By her 7th month followup, her wellness score was 75/100; at 8 months, it was up to 85/100 and she’d successfully returned to college. At 18 months, her score was up to 90/100; she made the Dean’s list at college and completed 2 5K races. She eventually completed a PhD in physical therapy and was able to wean off all her OI meds.

A Talk with Dr. Peter Rowe

I talked with Dr. Rowe about his new book, how he treats OI, and what he’s excited about right now in the field.

An Addendum to the Talk

Traditional 10-min Tilt Table tests – may catch most people with POTS but will “miss a lot of people who actually deserve to be treated” according to Dr. Rowe. They will miss people who would have experienced blood pressure drops if the test had been extended, as well as people who develop symptoms while being tilted upright after a time (presumably because of reduced blood flows to the brain) but don’t meet the criteria for OI. The key with tilt table tests is to focus on symptoms.

Lax Veins – Dr. Rowe recently showed that using stents to improve blood flows in the pelvis improved many of the ME/CFS-like symptoms in women with chronic pelvic pain/interstitial cystitis. Overly lax veins, probably caused by connective tissue damage, appear to be allowing blood to pool in the pelvis, producing symptoms of orthostatic intolerance, pain during intercourse, and other symptoms in this group.

Blood pooling/problems with blood flows appear to be a common theme in many disorders associated with ME/CFS and could be occurring in varicose veins, the pelvic region (interstitial cystitis), the abdomen/legs (POTS), irritable bowel syndrome (IBS), fibromyalgia, and, of course, ME/CFS (reduced venous blood flows in the legs, reduced preload, reduced blood flows to the brain.) The idea is that interrupting the free flow of blood anywhere in the body can impair blood flows to the brain as well.

Klaus Wirth and Mathew Lohn have proposed that reduced blood flows may be at work in endometriosis, and dysmenorrhea (painful periods), and may be affecting the “vasa vasorum” or small blood vessels that feed the large blood vessels.
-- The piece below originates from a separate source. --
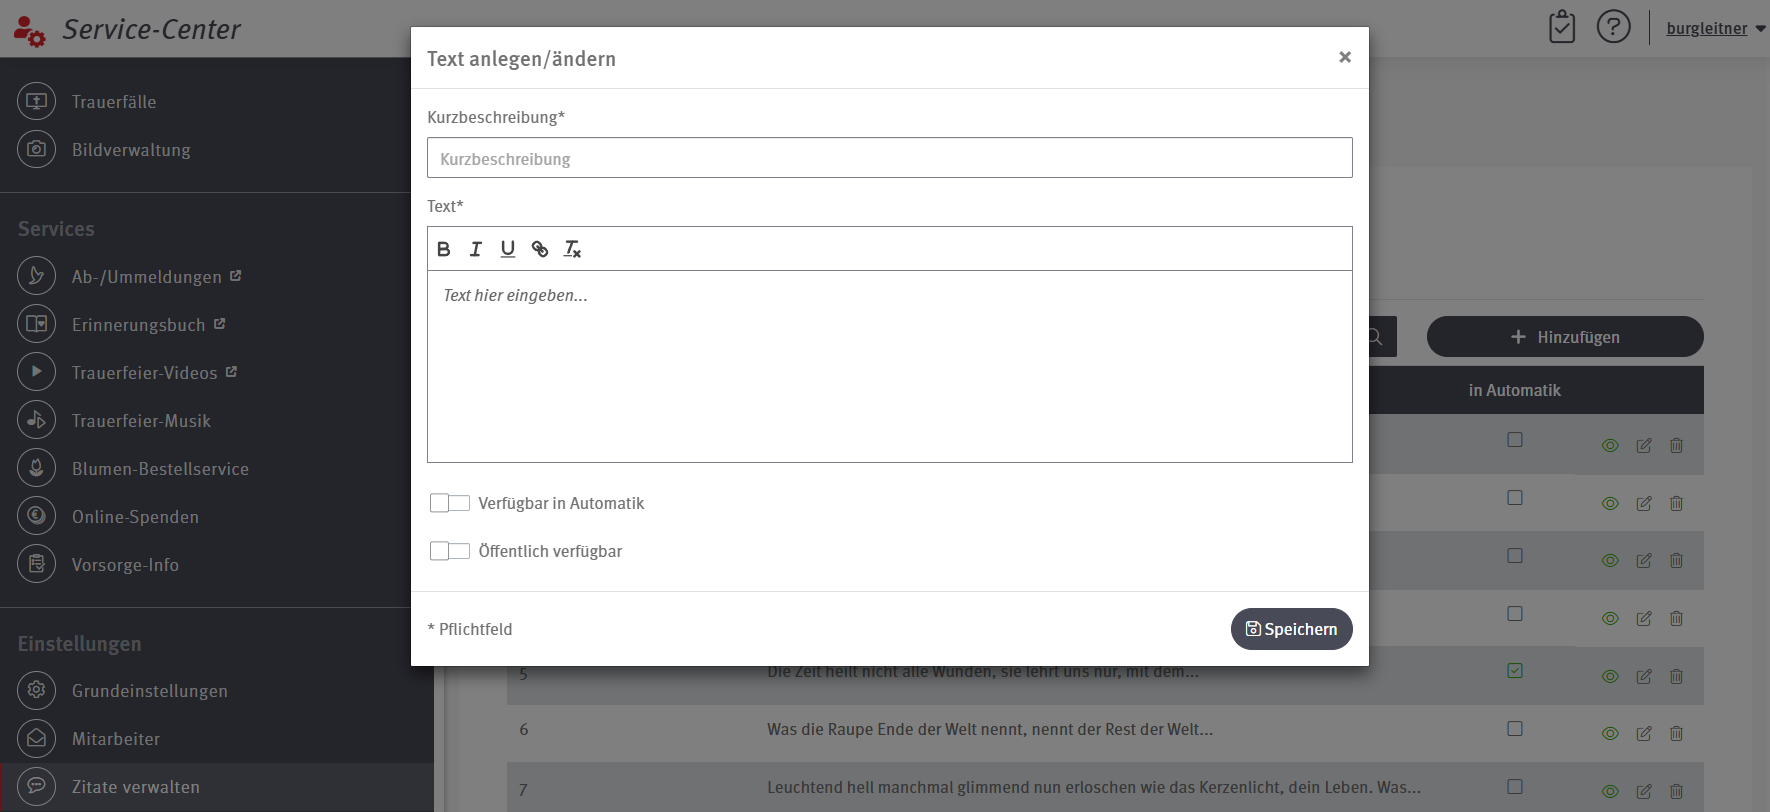Screen dimensions: 1770x812
Task: Toggle bold formatting in the text editor
Action: pyautogui.click(x=444, y=249)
They’ve proposed that both precapillary cardiovascular problems (low blood volume, low cardiac filling, vasoconstriction issues) and capillary disturbances (microclots, large monocytes, damaged red blood cells, sticky red blood cells) may be causing blood flow problems in ME/CFS and similar diseases.

Could the Blood Vessels…That Feed the Blood Vessels- Be Ground Zero for Long COVID and ME/CFS?

Finally – A Real Team – Rowe’s Johns Hopkins Pediatric Clinic was held together by paper and string for decades. At first, he worked by himself. Next he got a research volunteer, then a nurse. Lately, he’s been able to hire two more people including a doctor focused on ME/CFS and long COVID. Finally, he said, he has a “real team”. The clinic has been helped greatly by philanthropic donations.